Understanding why large trucks crash is key to developing countermeasures to reduce those crashes. New IIHS-sponsored research shows that serious vehicle defects triple the risk of being involved in a crash. Long hours behind the wheel and use of the short-haul exemption for federal hours-of-service rules also are important contributors to crashes.

In 2015, 3,852 people died in crashes involving large trucks. Sixteen percent of these deaths were truck occupants, 69 percent were passenger vehicle occupants and 15 percent were pedestrians, bicyclists or motorcyclists.

IIHS has been studying serious crashes involving large trucks for decades, and, although the outlook has improved, IIHS research shows unsafe trucks and tired truckers persist. During the 1980s, the Institute studied large truck crashes in Washington and found that tractor-trailers with defective equipment were twice as likely to crash as trucks without defects.

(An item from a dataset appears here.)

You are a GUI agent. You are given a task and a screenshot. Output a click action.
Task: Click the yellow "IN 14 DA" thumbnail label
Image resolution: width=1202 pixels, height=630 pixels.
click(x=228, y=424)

The latest study updates that research and for the first time looks at the short-haul exemption's effect on crash risk. Drivers who work for an interstate carrier and operate within a 100-mile radius of their work base can apply for the exemption if they work fewer than 12 hours a day and don't make overnight trips.

IIHS researchers partnered with the University of North Carolina Highway Safety Research Center and the North Carolina State Highway Patrol to investigate factors that affect crash risk for large trucks operated by interstate carriers. Researchers compared large trucks involved in serious crashes in North Carolina with injuries or deaths during 2010-12 with a sample of similar trucks that weren't involved in crashes. The matched case-control design allowed researchers to compare the relative prevalence of various factors to determine which ones are associated with increased crash risk.

Researchers collected data on a total of 197 crash and control pairs. More than a third of crashes were fatal and 17 percent involved an incapacitating injury. Crashes were more likely to occur during the daytime and to involve another vehicle besides the tractor-trailer.

Vehicle violations raise crash risk

Nearly three-quarters of the crash-involved trucks had vehicle defects identified during a post-crash inspection. Trucks with out-of-service violations for any type of defect were more than 4 times as likely to be in a crash as trucks without such violations. The crash risk for a truck with any out-of-service vehicle defect deemed as the striking vehicle in a multiple-vehicle crash was 10 times as high as the risk for comparable trucks without vehicle defects.

A commercial motor vehicle inspector can issue an out-of-service order for a mechanical or loading problem that makes the truck a serious hazard on the road and would likely cause a crash or breakdown. Examples include faulty brakes, fraying sidewalls on tires and burned out headlights, taillights or brake lights.

Having vehicle defects of any type raised crash risk. Trucks cited for brake violations were 50 percent more likely to crash than the comparison trucks, and out-of-service brake violations tripled crash risk. Tire and lighting system violations were generally associated with bigger increases in crash risk, but researchers caution this may be the case in part because some of the violations inspectors flagged resulted from crash damage.

"Highway patrol officers and roadside inspectors serve as the front line of defense when it comes to spotting unsafe trucks, and these efforts should continue," says Eric Teoh, a senior statistician with the Institute and the study's main author. "Defects on 40-ton vehicles are a serious threat to highway safety."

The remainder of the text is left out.